Only lines, not pictures: please repeat exactly the lines from the one with "Task: Click the orange In Progress status dot" through the end of the listing.
[[ Supplied information open ]]
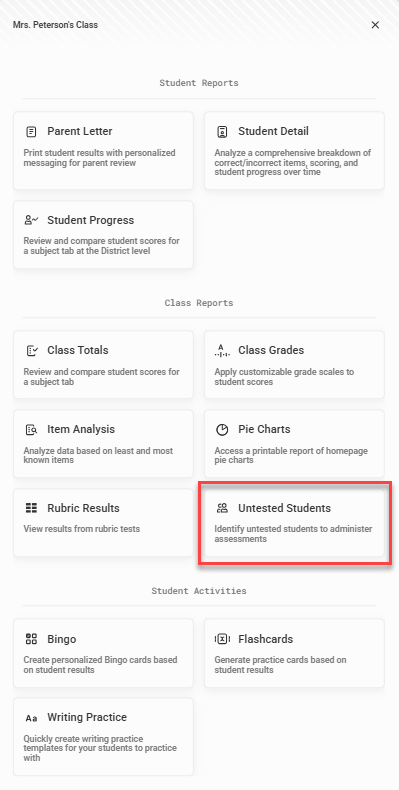Open the Bingo description text
The width and height of the screenshot is (399, 790).
coord(100,665)
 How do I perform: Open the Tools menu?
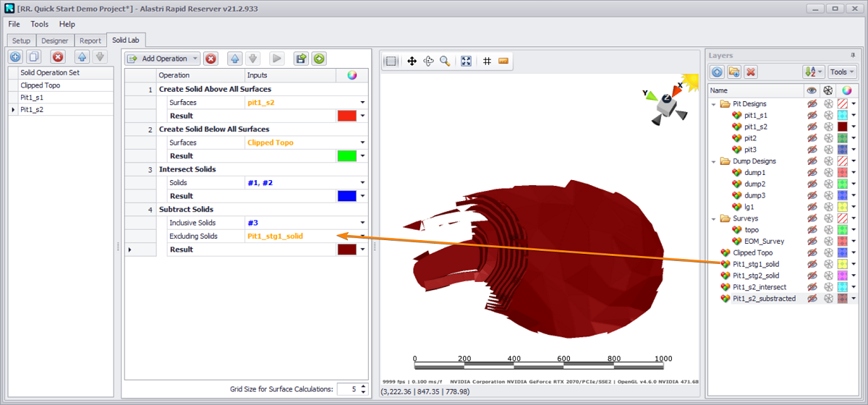coord(40,24)
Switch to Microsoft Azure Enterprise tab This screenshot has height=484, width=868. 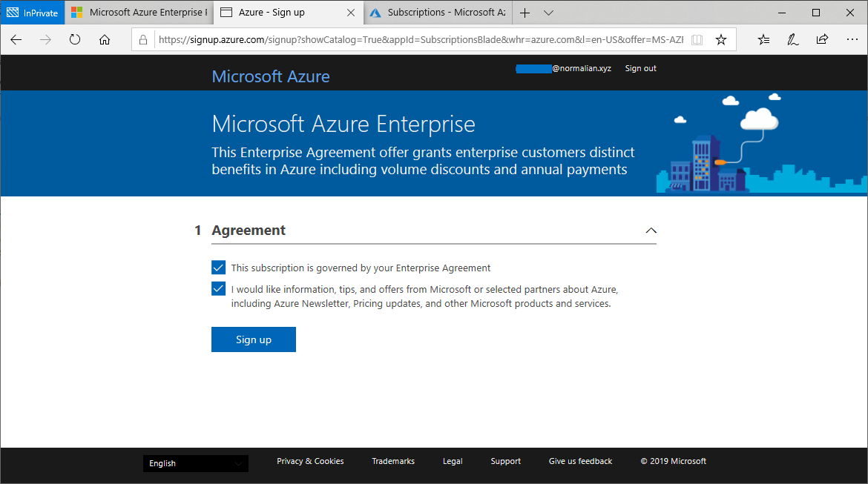click(x=141, y=13)
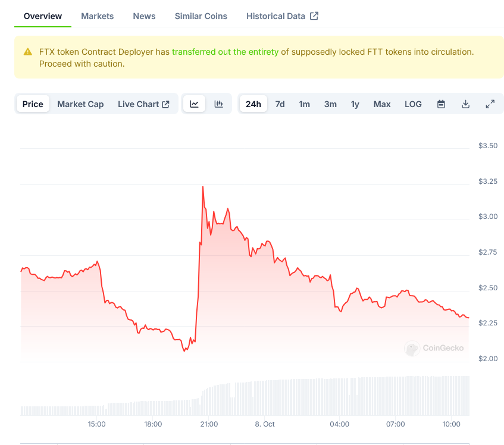
Task: Show Max time range
Action: click(x=382, y=104)
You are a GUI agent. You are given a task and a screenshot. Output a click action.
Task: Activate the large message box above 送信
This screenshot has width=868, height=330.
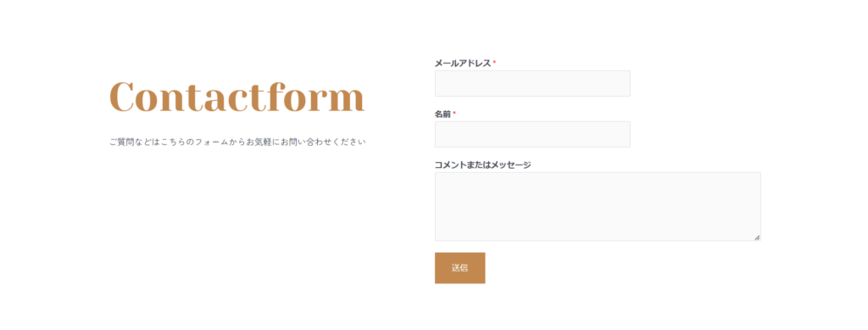598,206

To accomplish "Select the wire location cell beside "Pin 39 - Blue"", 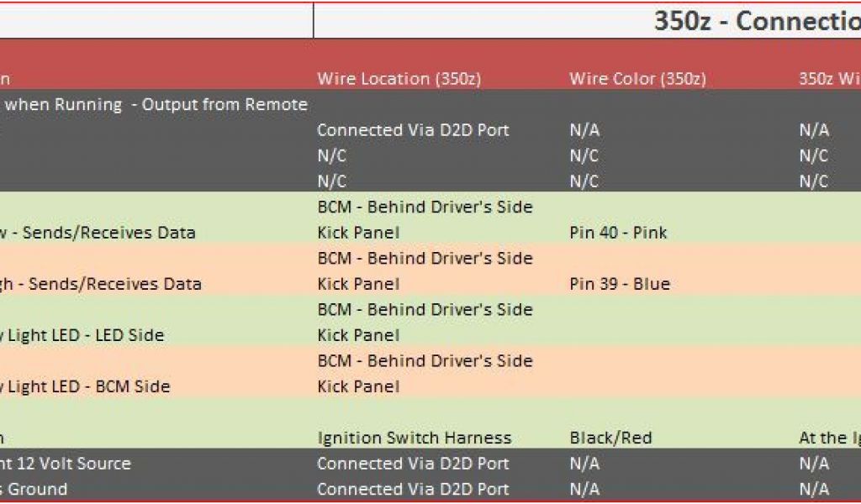I will (425, 270).
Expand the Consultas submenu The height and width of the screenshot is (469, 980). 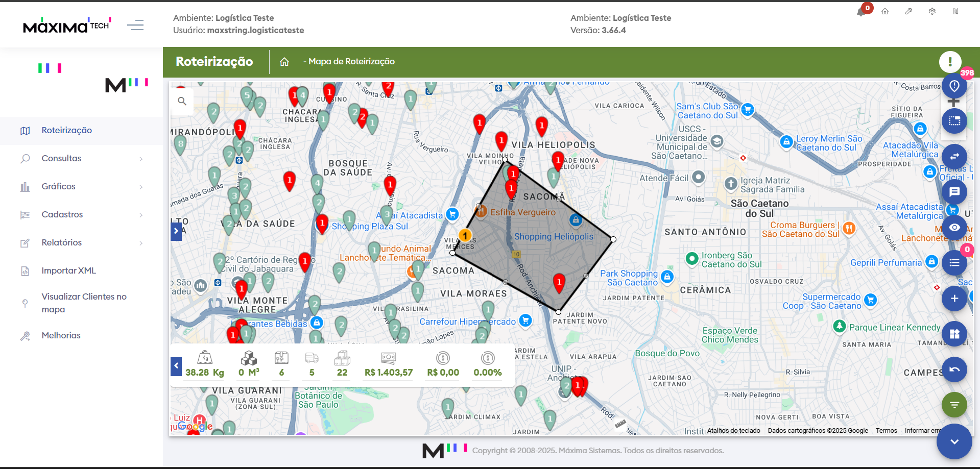82,158
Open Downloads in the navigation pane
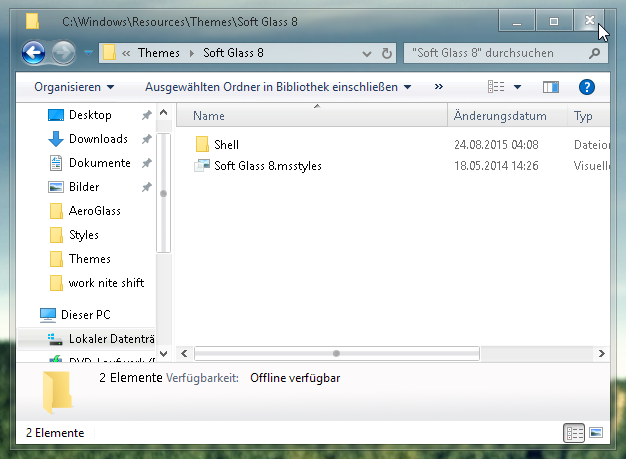 coord(98,139)
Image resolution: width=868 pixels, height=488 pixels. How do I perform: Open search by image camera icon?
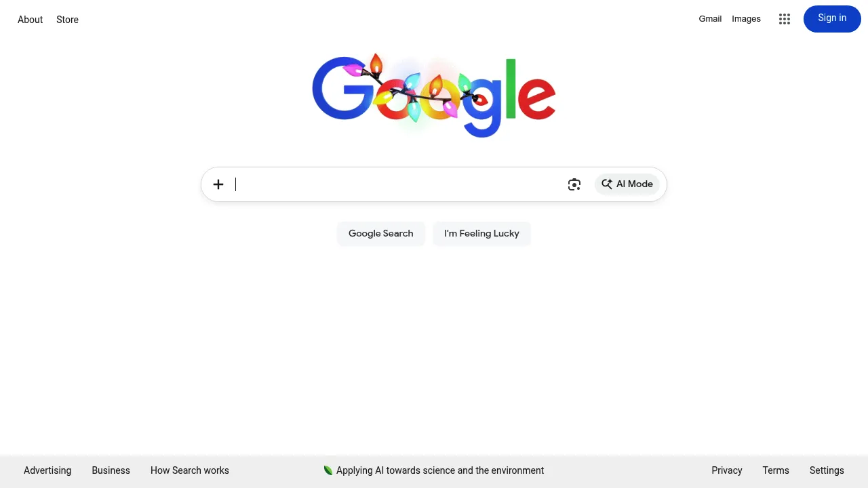(574, 184)
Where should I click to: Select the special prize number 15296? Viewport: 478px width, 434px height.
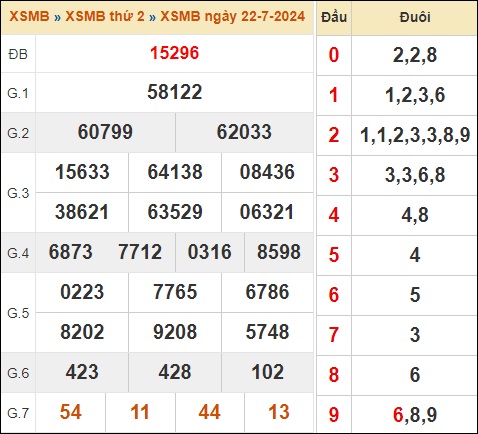174,53
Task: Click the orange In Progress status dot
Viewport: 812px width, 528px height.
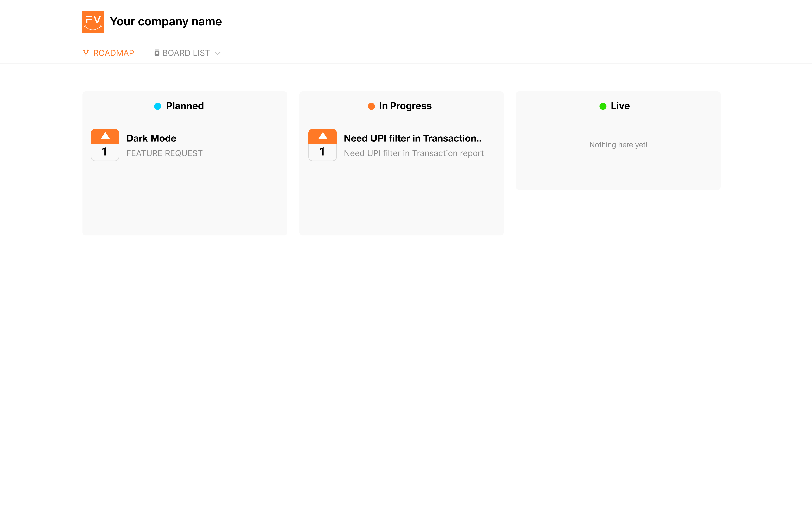Action: pos(371,106)

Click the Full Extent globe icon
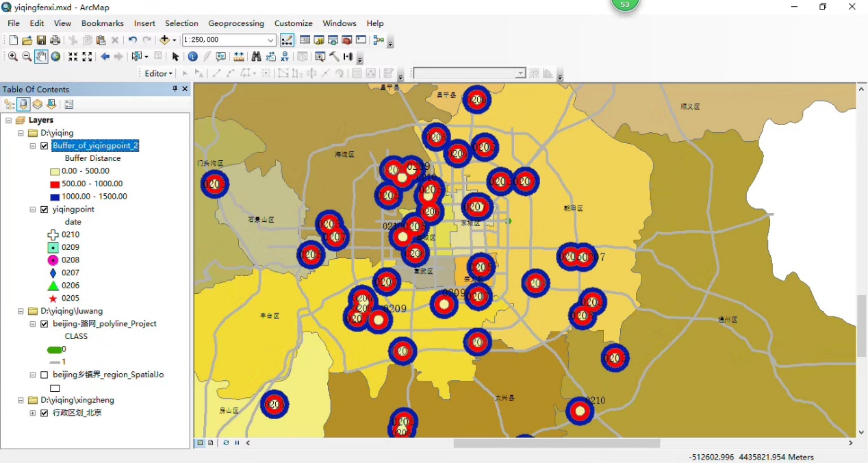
[[ Supplied information closed ]]
* **Solution for this exercise**
Task: Click the orange In Progress status dot
Viewport: 812px width, 528px height.
Action: pos(371,106)

Click the Full Extent globe icon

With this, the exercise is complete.